Seminerin açılış konuşmasını Hayvanları ve Doğayı Koruma Topluluğu Başkanı Hamide Özsoy ile Ahbap GTÜ Topluluğu Başkanı İdil Polat birlikte yaptı. Özsoy çalışmalarını, “Hayvanlar ile insanların iç içe yaşaması için çabalıyoruz. Hayvanlardan korkan personel ve öğrenci sayısını en aza indirmek hedeflerimizden biridir. Kampüs canlılarımız sosyal, bakımlı ve kısırdır. Aynı zamanda kampüs canlarımızın sağlıkları ile ilgilenmek için her gün daha da çabalıyor, kendimizi bu uğurda daha da geliştirmeye çabalıyoruz. Bugünkü etkinliğimizin amacı hayvanların haklarını ve refahını daha fazla dikkat çekmek ve bu konuda toplumsal duyarlılığı artırmaktır. Hep birlikte daha insancıl ve adil bir gelecek için adımlar atmaya devam edeceğiz” dedi.

Ahbap GTÜ Topluluğu Başkanı İdil Polat etkinliğe ve konukları Zülal Kalkandelen’e dair bilgilendirmede bulundu. Hayvan haklarına dair düzenledikleri söyleşide konuya dair çok fazla çalışma yapmış bir aktivisti konuk olarak ağırladıklarını belirten Polat, konukları Kalkandelen’in seminerle aynı adı taşıyan ve dördüncü baskısını yapan kitabına dair de, “Bu kitap hayvan haklarına duyarlılığı artırmak ve vegan yaşam tarzının önemini vurgulamak için değerli bir kaynaktır” dedi.

20’den fazlası üniversite öğrencisi 30 kişinin izlediği paneli Medical Park Gebze Hastanesi’nde görev yapan Moğol asıllı Gastroenteroloji uzmanı Doktor Mutse Banzracgh Yağcı da izlerken Kalkandelen soru cevap bölümünde tıbbi nitelikli bir soruyu yanıtlaması için Yağcı’yı mikrofona davet etti.  Hafta içi günü, mesai saatlerine denk gelen seminerin QR kodu ile halka açık gerçekleşmesine karşın Gebze Bölgesi’ndeki hayvansever ilgisi öngörülenin altında oldu. Gebze Darıca Hayvan Hakları Topluluğu – GEDAR kurucu üyesi Dilek Uğur’un da izlediği söyleşinin siyasetçi konukları da vardı.

Aynı zamanda 14-28 Mayıs 2023 seçimleri öncesi temeli atılan Türkiye Halk Temsilcileri Meclisi’nin ilk katılımcılarından oluşan Zülal Kalkandelen’in GTÜ’deki seminerini THTM Bayramoğlu Mahalle Meclisi’nin farklı partilerde de üyelikleri olan üyeleri Tarık Bozkurt, Zafer Arcan, Fatih Çakıcı, Gürsel Karagenç ve Can Yetişen de izledi. Öte yandan seminerde, seminer konusunun dışına çıkılmadı.

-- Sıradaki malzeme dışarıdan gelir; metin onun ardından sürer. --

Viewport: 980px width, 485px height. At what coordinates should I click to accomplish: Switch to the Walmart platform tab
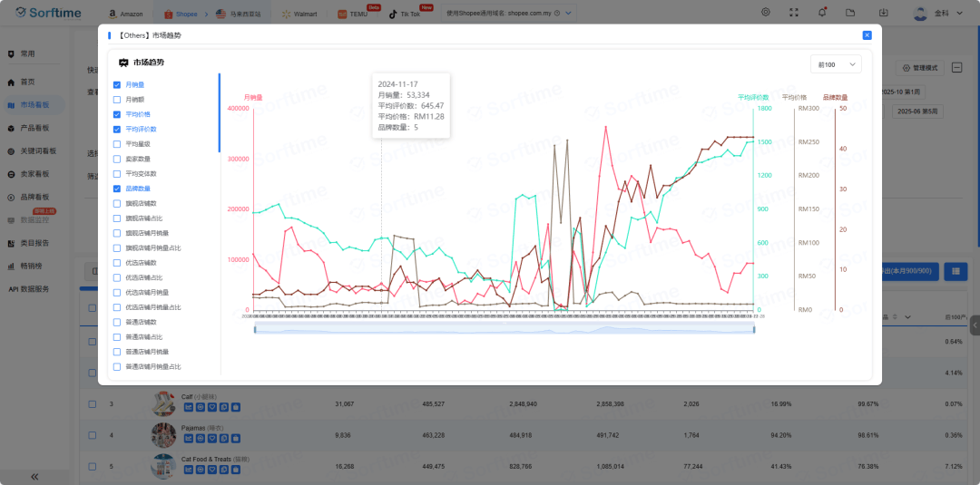298,14
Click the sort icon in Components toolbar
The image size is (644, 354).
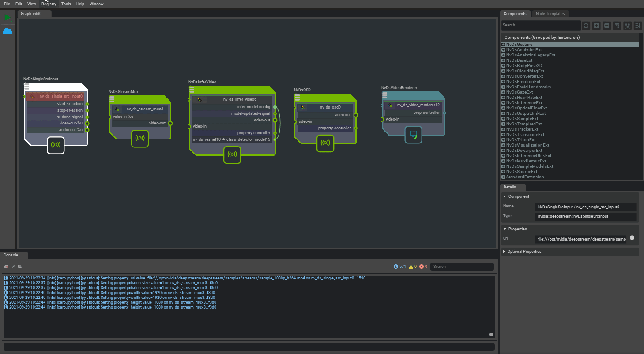click(x=638, y=26)

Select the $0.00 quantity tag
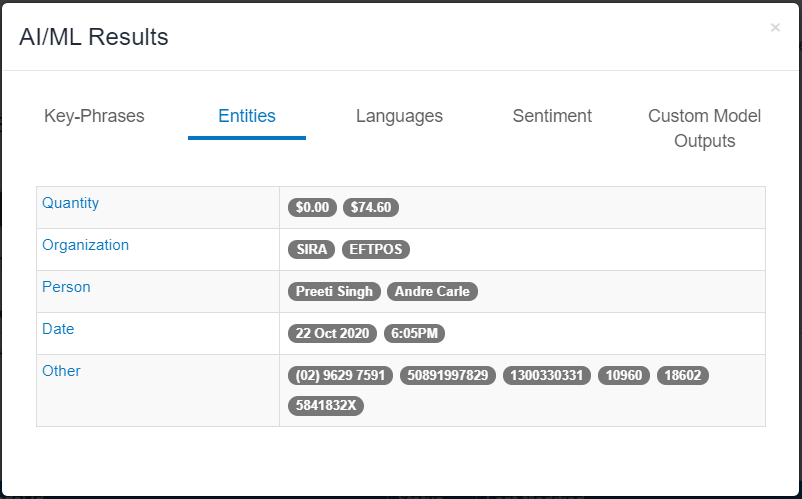(x=313, y=208)
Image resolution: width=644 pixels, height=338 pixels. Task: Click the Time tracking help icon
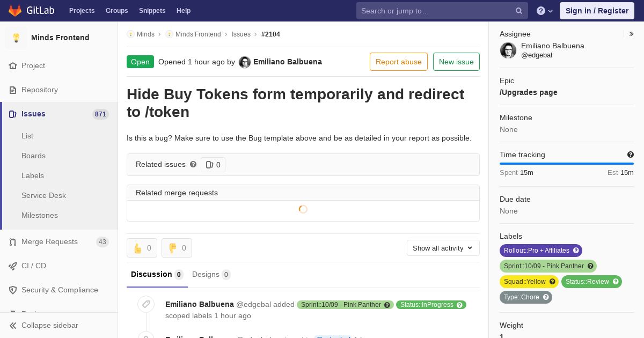[631, 155]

Seminerin sonunda Zülal Kalkandelen’e etkinliği düzenleyen topluluk başkanları Hamide Özsoy ve İdil Polat ile birlikte Hayvanları ve Doğayı Koruma Topluluğu’nun danışmanlığını üstlenen, GTÜ akademisyenlerden Doç.Dr.Savaş Karabulut tarafından günün anısına teşekkür belgesi ve çiçek verildi. Kalkandelen soru cevap bölümüyle birlikte yaklaşık 1.5 saat süren seminerde GTÜ kampüsünde sokak hayvanları vakasına uzlaşıcı bir üslupla yaklaşıp sokak hayvanlarının karınlarını doyurup kendilerini güvende hissettikleri alanları zamanla sahiplendiklerini; bu konumdaki sokak hayvanlarının tek tük istisnalar hariç insanlara saldırısının söz konusu olmadığını kaydetti.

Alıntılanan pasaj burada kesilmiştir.